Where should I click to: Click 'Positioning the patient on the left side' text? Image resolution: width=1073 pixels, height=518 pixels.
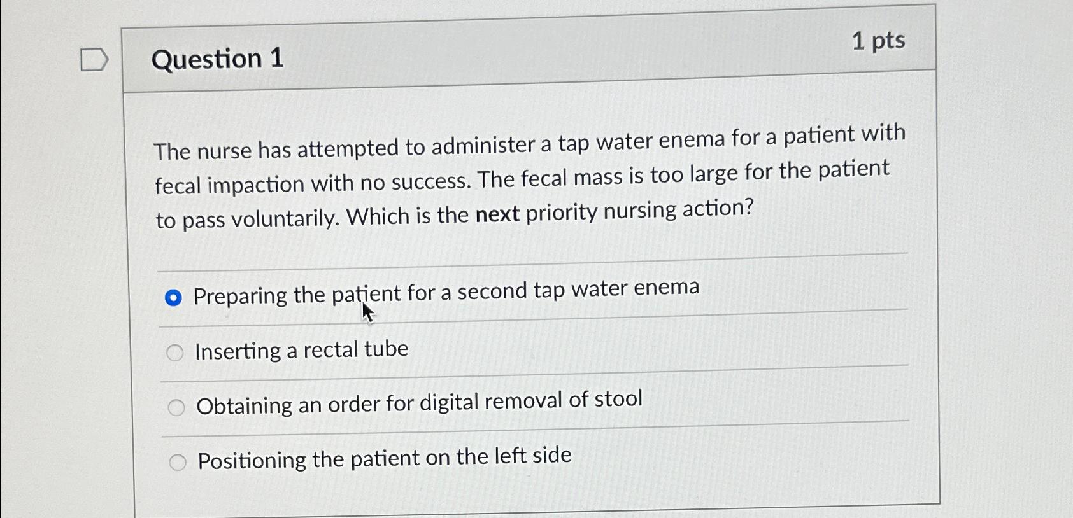pos(383,459)
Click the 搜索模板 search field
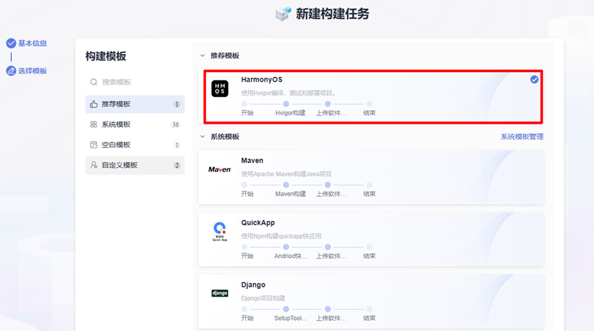This screenshot has height=331, width=594. click(x=137, y=82)
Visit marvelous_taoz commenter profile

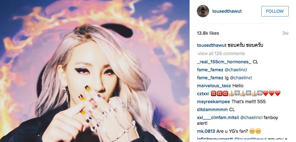tap(214, 86)

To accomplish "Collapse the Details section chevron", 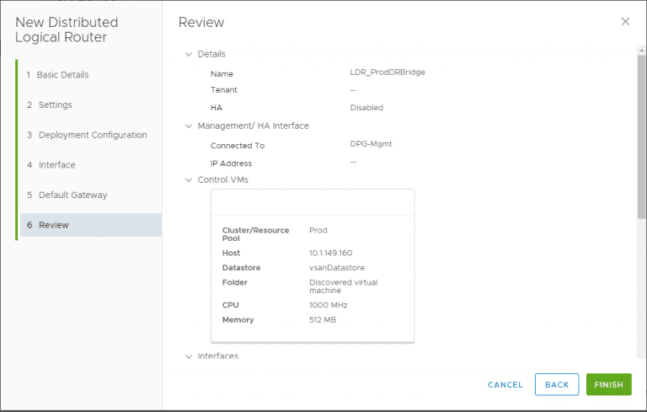I will tap(189, 54).
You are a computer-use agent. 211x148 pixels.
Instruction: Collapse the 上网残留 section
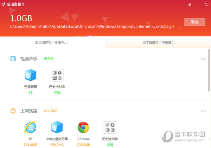(203, 111)
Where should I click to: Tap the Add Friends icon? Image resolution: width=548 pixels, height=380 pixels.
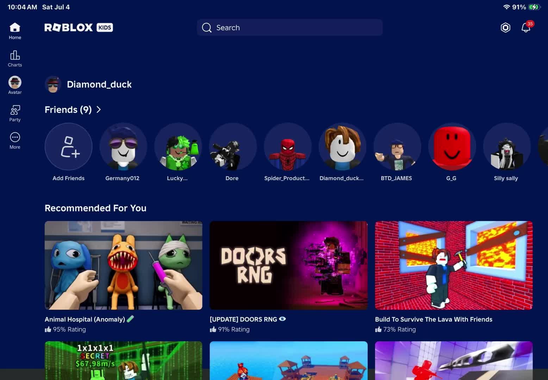click(x=69, y=146)
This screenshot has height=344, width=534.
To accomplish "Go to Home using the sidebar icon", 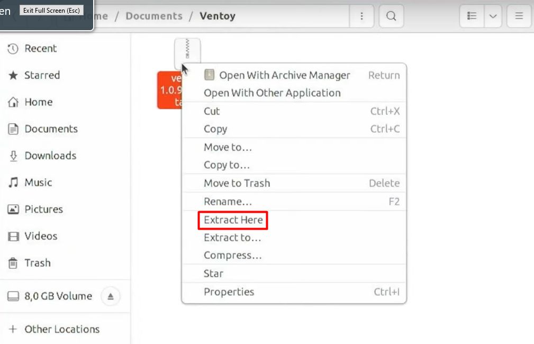I will click(38, 102).
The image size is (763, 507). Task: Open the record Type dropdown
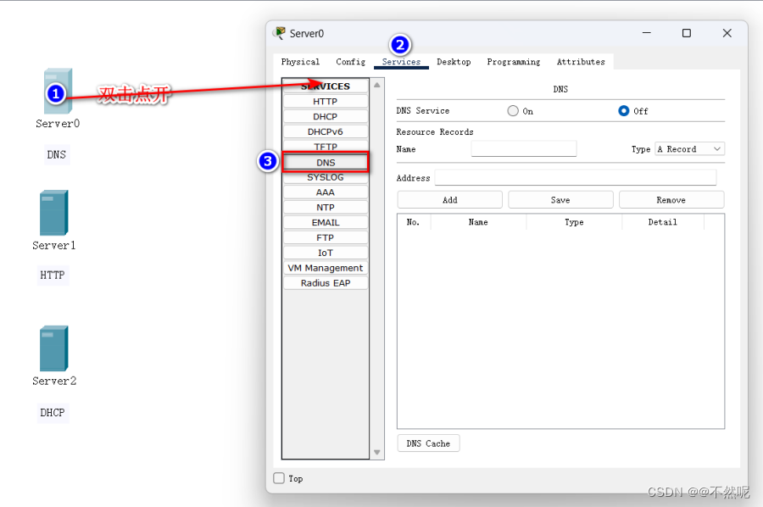point(689,149)
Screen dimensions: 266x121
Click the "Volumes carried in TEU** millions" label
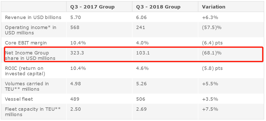click(x=27, y=86)
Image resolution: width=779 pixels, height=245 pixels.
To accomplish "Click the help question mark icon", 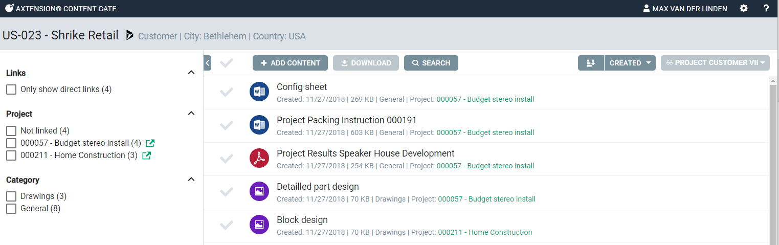I will coord(766,8).
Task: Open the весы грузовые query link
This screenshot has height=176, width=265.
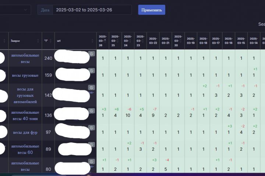Action: pyautogui.click(x=25, y=76)
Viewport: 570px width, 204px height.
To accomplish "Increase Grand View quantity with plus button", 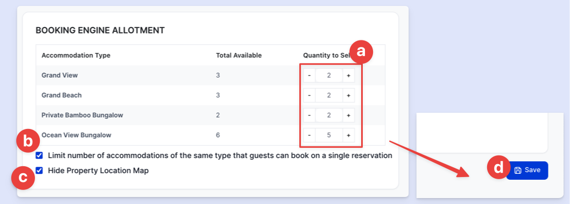I will [348, 76].
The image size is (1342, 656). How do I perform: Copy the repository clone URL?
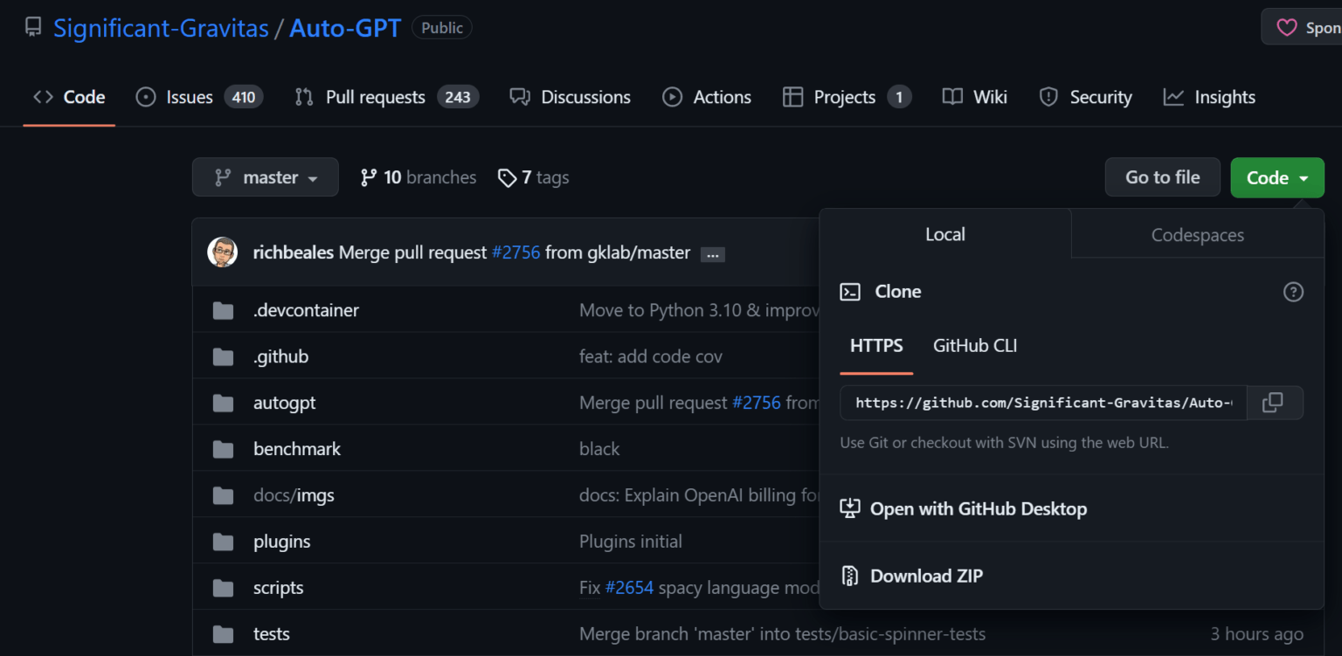click(x=1274, y=403)
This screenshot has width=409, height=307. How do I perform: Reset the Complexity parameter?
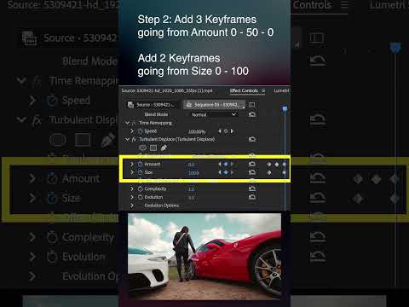(252, 188)
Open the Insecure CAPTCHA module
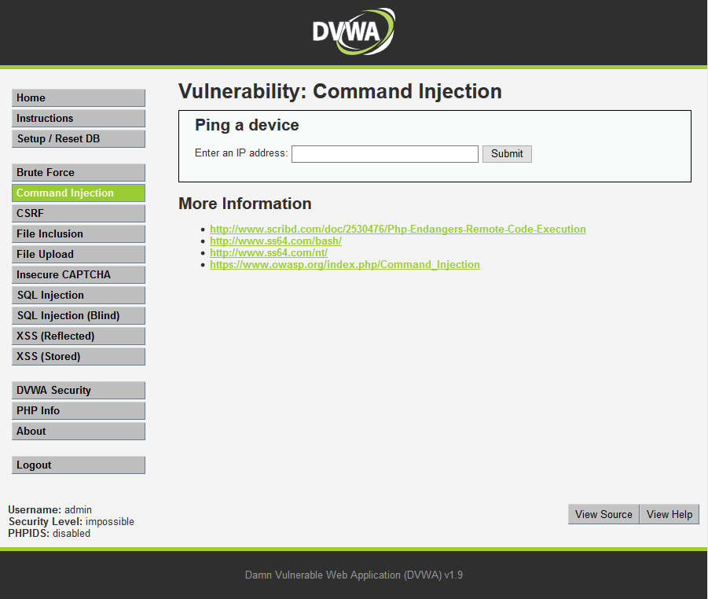The height and width of the screenshot is (599, 708). click(78, 274)
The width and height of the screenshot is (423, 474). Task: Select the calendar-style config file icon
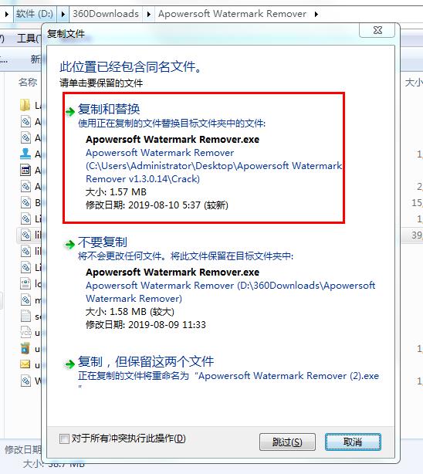tap(25, 170)
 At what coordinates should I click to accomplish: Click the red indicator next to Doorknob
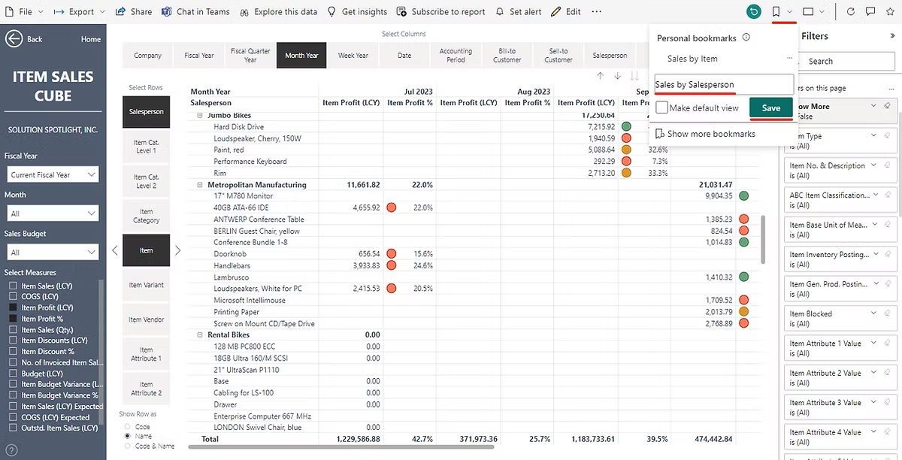(391, 254)
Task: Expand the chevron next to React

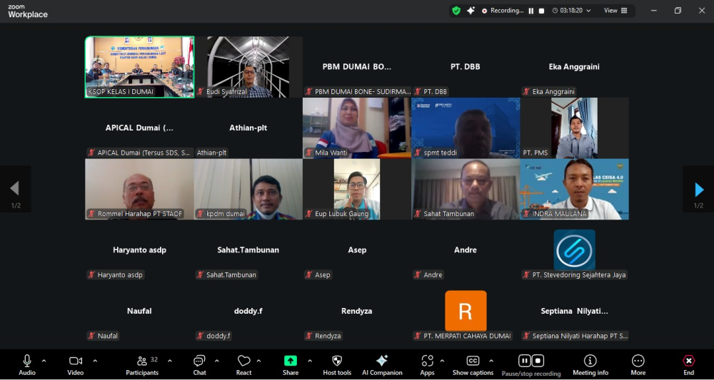Action: pyautogui.click(x=258, y=361)
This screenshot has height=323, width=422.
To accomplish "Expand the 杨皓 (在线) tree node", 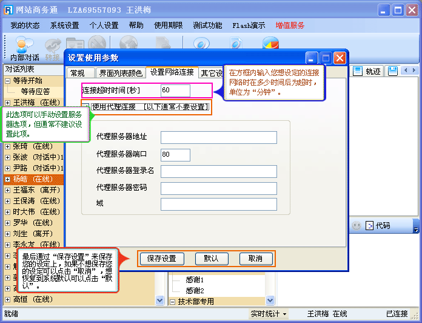I will point(8,180).
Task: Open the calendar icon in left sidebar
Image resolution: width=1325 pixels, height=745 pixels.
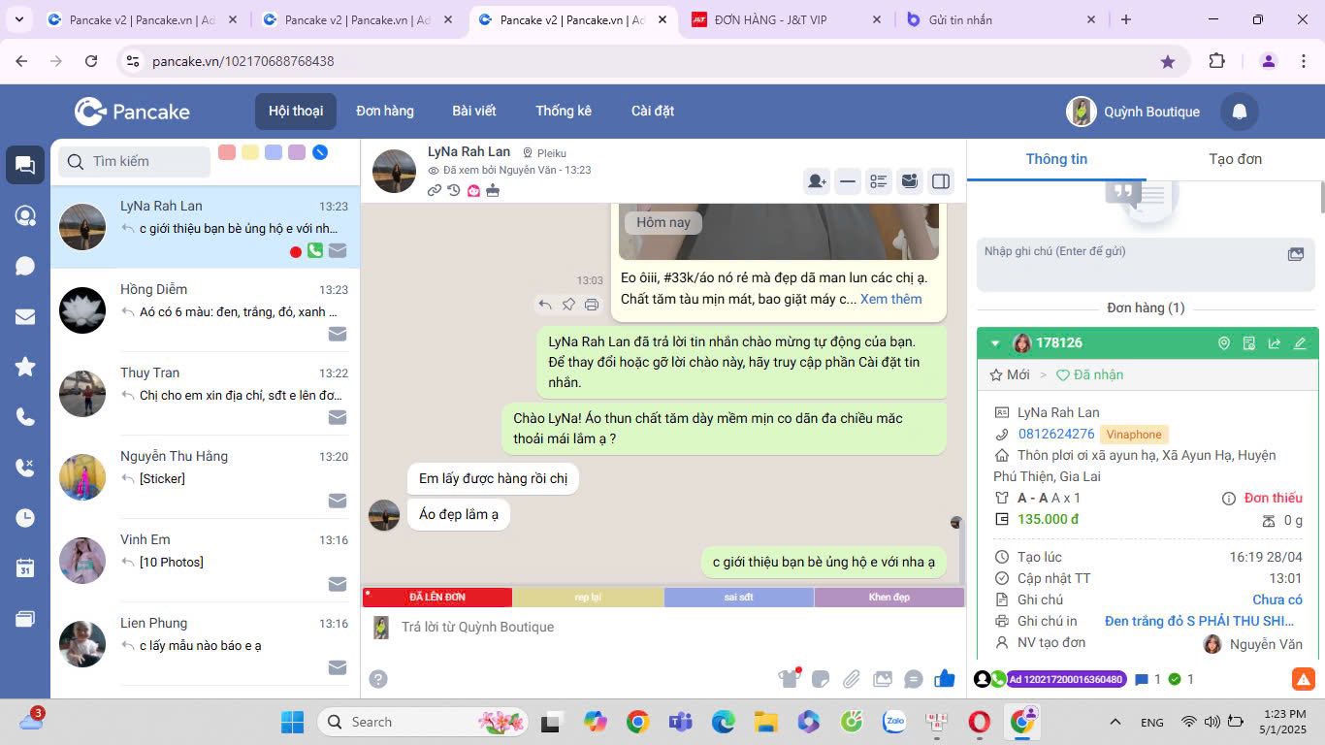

· · ·

*What to work on*: Return only what lies between the line containing "Task: Open the calendar icon in left sidebar" and the last line of the listing, those two lines included, exactly as written and with no pictures.

*Solution to this task*:
Task: Open the calendar icon in left sidebar
Image resolution: width=1325 pixels, height=745 pixels.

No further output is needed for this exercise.